How media's coverage of #MeToo robbed victims of their power

Life

Because of the myriad of sexual misconduct cases that were finaly excavated last year, 2018 is now considered the "Year of #MeToo." One positive product of the movement has been a greater awareness of all the ways sexual misconduct permeates our culture. Media coverage was a huge factor in all of it. And although news coverage of #MeToo cast women in a sympathetic light, some researchers believe that some aspects of it may have depicted them as having less power and agency than the men accused of sexual misconduct.

The findings, presented at the Association of Computational Linguistics (ACL) Meeting in Italy last month, show that the #MeToo movement empowered women to speak out about their experiences, but media coverage of the movement often failed at conveying this power.

What motivated this research was the authors' desire to prove that how the media reports on #MeToo — or any other important sociopolitical movement — matters profoundly. “Journalists can choose which narratives to highlight in order to promote certain portrayals of people," said Yulia Tsvetkov, an assistant professor at Carnegie Mellon University’s School of Computer Science, whose team conducted the research, in a statement. "They can encourage or undermine movements like #MeToo.” Portrayals of sexual harassment have major ripple effects, shaping not only the public’s reactions, but also how the people directly involved process and deal, the researchers note in a paper they presented at the ACL meeting.

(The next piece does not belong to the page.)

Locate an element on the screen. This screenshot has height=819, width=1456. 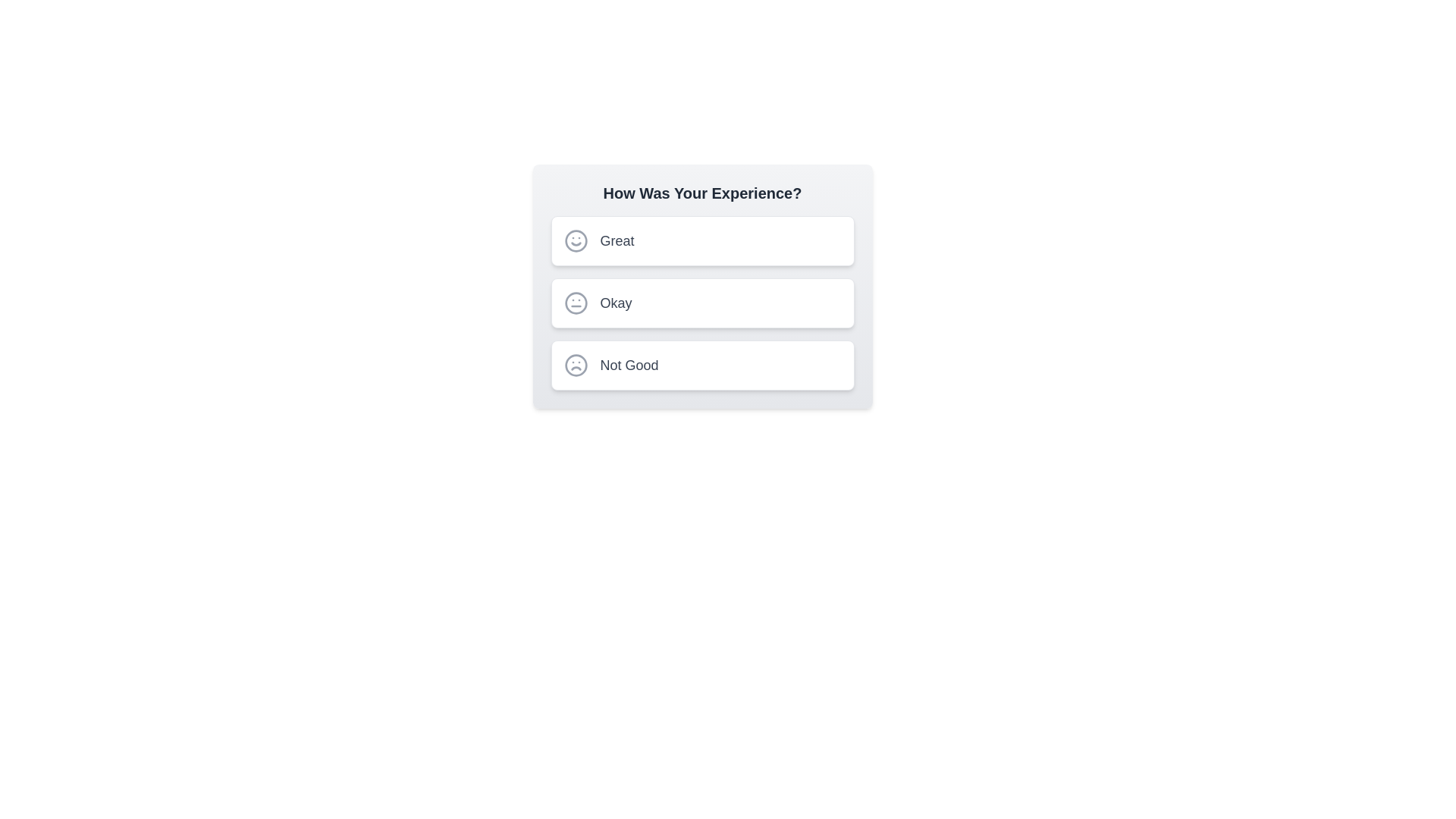
the left-aligned icon in the first row of three cards is located at coordinates (575, 240).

In this paper, Tsvetkov and her team used a type of machine learning known as natural language processing to analyze 27,602 online articles covering #MeToo from 1,576 media outlets. They scored the most frequently-mentioned entities (including not only individuals, but also news outlets, for instances) on agency, power, and sentiment (or how much the coverage sympathized with the entity). They based the scores on their analysis of verbs, accounting for how their connotation can vary depending on their context. For instance, in the paper, they pointed out how “push” has a different connotation in the sentence, “She pushed him away,” than in the sentence, “Will one part of the movement’s legacy be to push society to find the right words to describe it all?”

Portrayals of sexual harassment have major ripple effects, shaping not only the public’s reactions, but also how the people directly involved process and deal.

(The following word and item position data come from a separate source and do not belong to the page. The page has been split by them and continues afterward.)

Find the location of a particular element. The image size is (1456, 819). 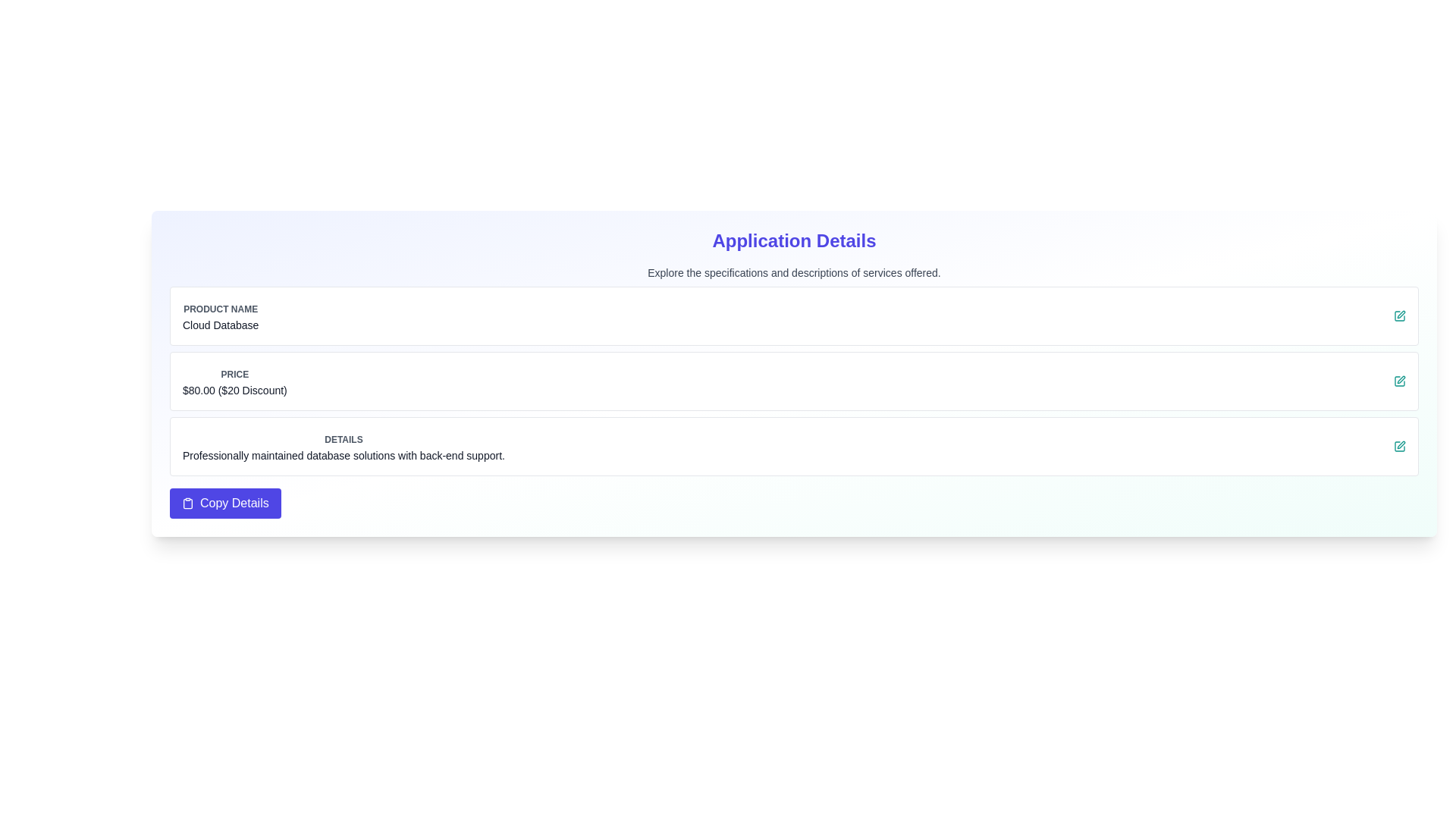

the rectangular button with a purple background and white text that reads 'Copy Details', located at the bottom left corner of the application details panel is located at coordinates (224, 503).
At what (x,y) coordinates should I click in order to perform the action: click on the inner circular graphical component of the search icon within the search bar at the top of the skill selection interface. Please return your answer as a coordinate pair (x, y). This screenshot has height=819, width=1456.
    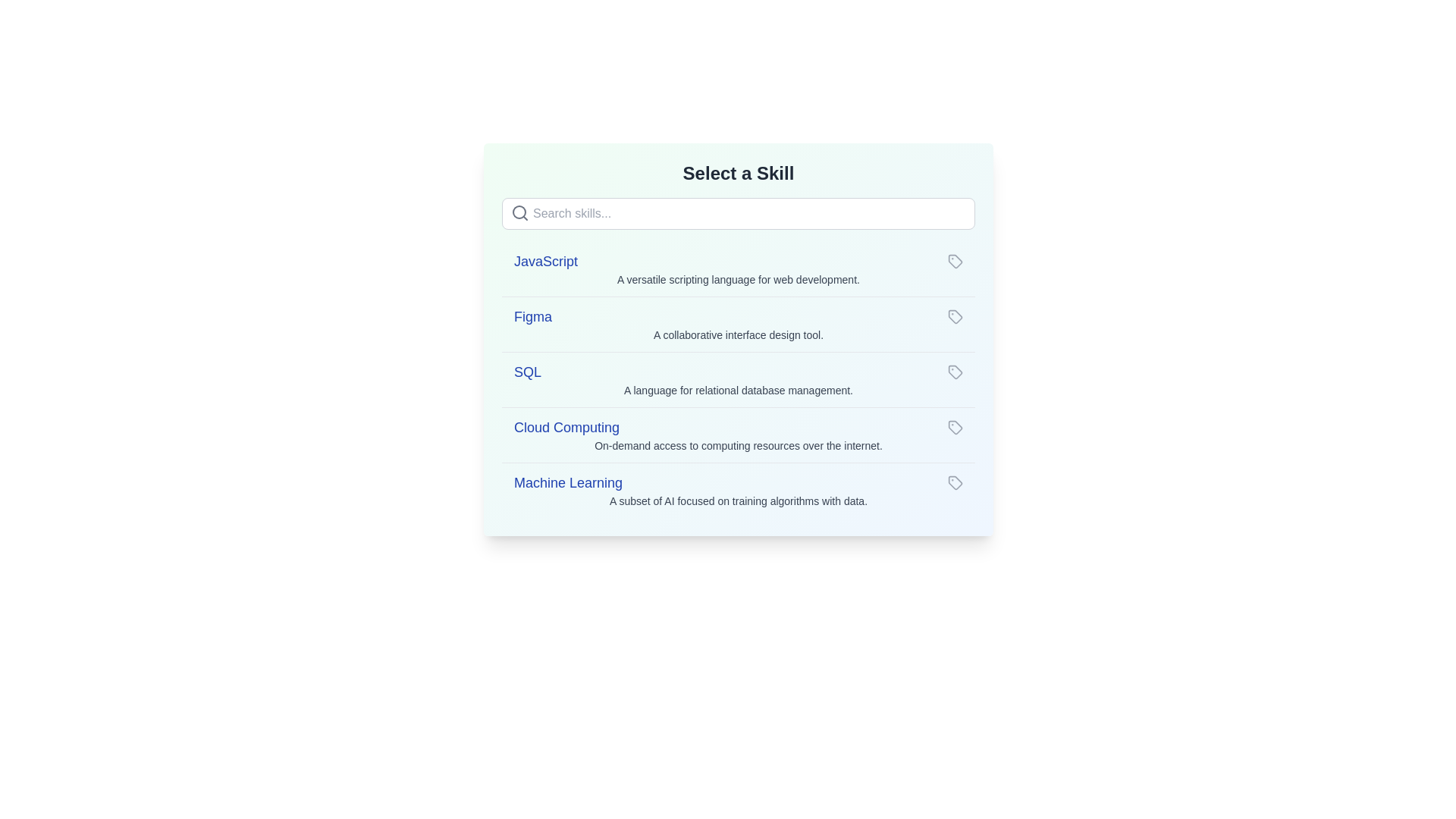
    Looking at the image, I should click on (519, 212).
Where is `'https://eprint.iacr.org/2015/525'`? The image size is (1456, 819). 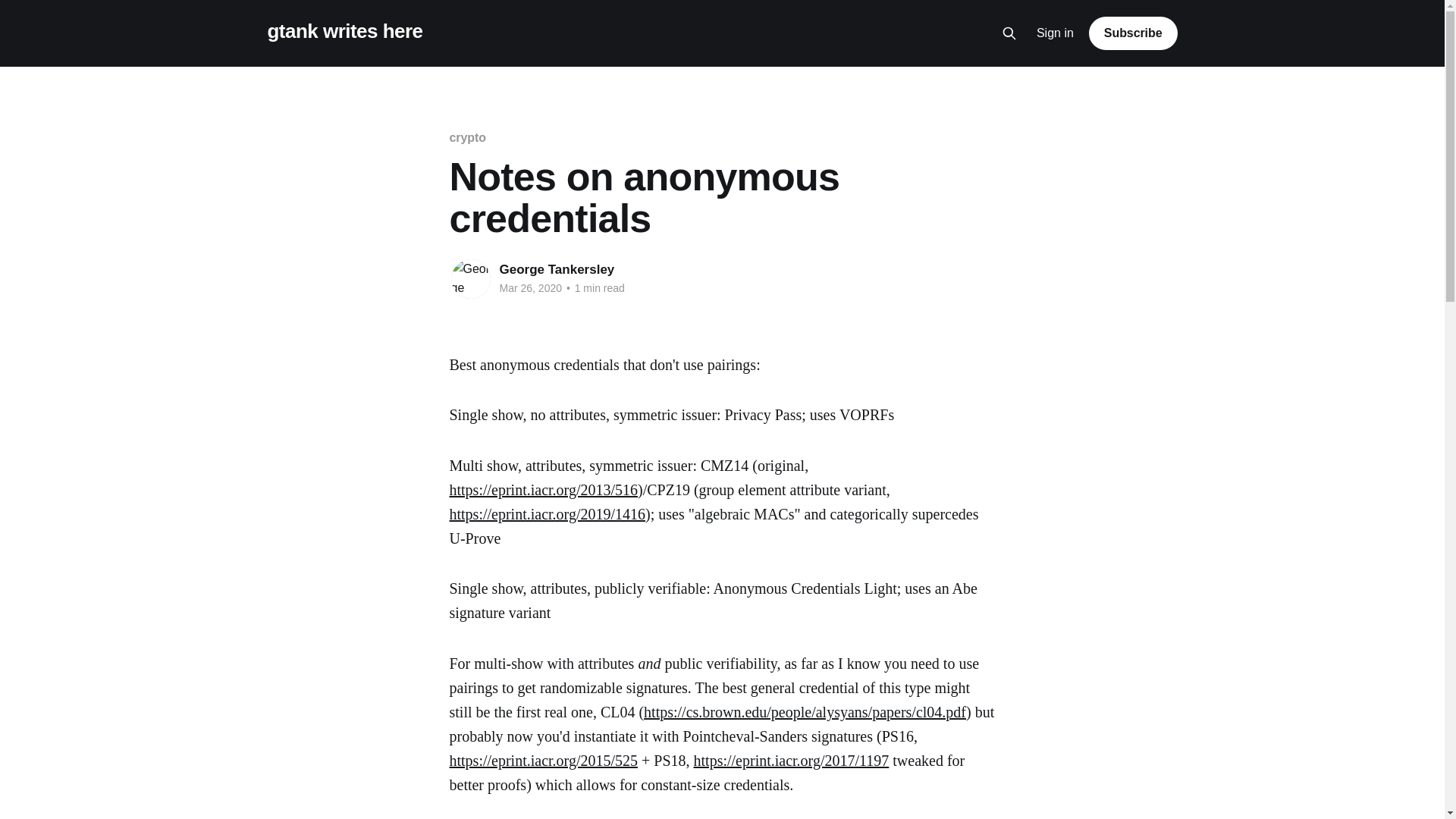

Even men who had already been accused of sexual misconduct, including President Donald Trump and former New York attorney general Eric Schneiderman, ranked high in power. The highest-powered entities didn’t include any women, while entities that ranked the lowest in power consisted primarily of female accusers, including actor Uma Thurman, who had accused former film producer Harvey Weinstein of sexual assault, as well as Dylan Farrow, who had accused her adoptive father, actor and director Woody Allen, of sexual assault.

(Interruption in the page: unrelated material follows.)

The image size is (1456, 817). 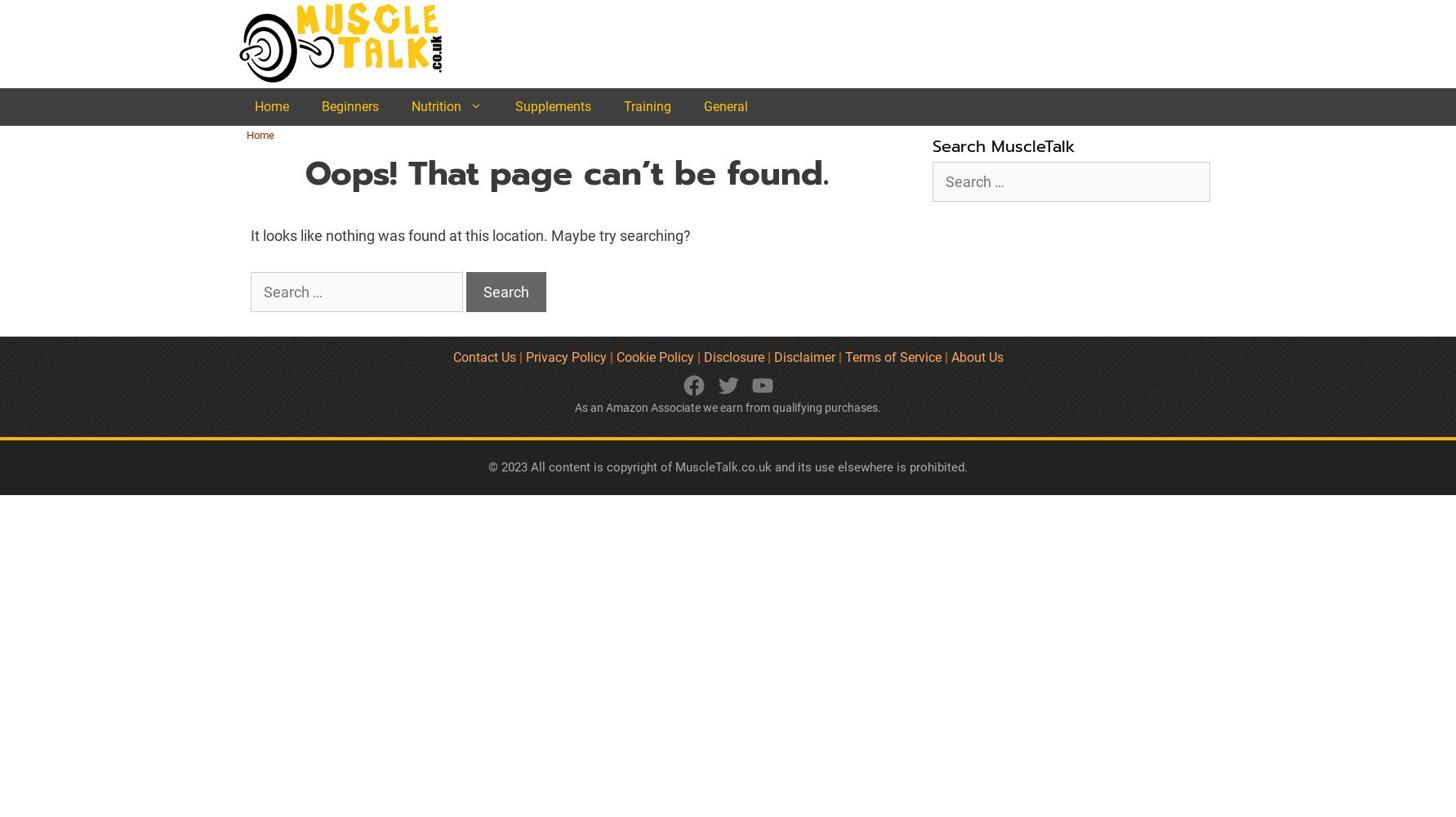 I want to click on 'Terms of Service', so click(x=844, y=356).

Entities with the highest agency included women as well as men. But these women — such as actor Frances McDormand — hadn’t accused men of sexual misconduct, although they had voiced support of the #MeToo movement.

Men accused of sexual misconduct naturally ranked the lowest in sentiment. But the entities that ranked the highest in sentiment, again, didn’t include women who had accused men of sexual misconduct, but instead, women who had supported #MeToo, like actor and Duchess of Sussex, Meghan Markle. Likewise, in another analysis in the paper that focused specifically on media coverage of the sexual misconduct allegations against actor-comedian Aziz Ansari, female journalists scored higher on agency than Ansari’s accuser, Grace.

At the ACL meeting, Tsvetkov's team also presented a paper that expanded on these findings. The paper analyzed portrayals of public figures in newspaper articles, as well as movie characters. Men, again, were depicted as more powerful than women.

The research shows that although media coverage of #MeToo has been mostly positive, the public still needs to interrogate it thorougly. "Bias can be unconscious, veiled and hidden in a seemingly positive narrative," Tsvetkov said in the statement. It’s not enough to portray #MeToo victims in a positive light; it’s important to depict them as empowered, too.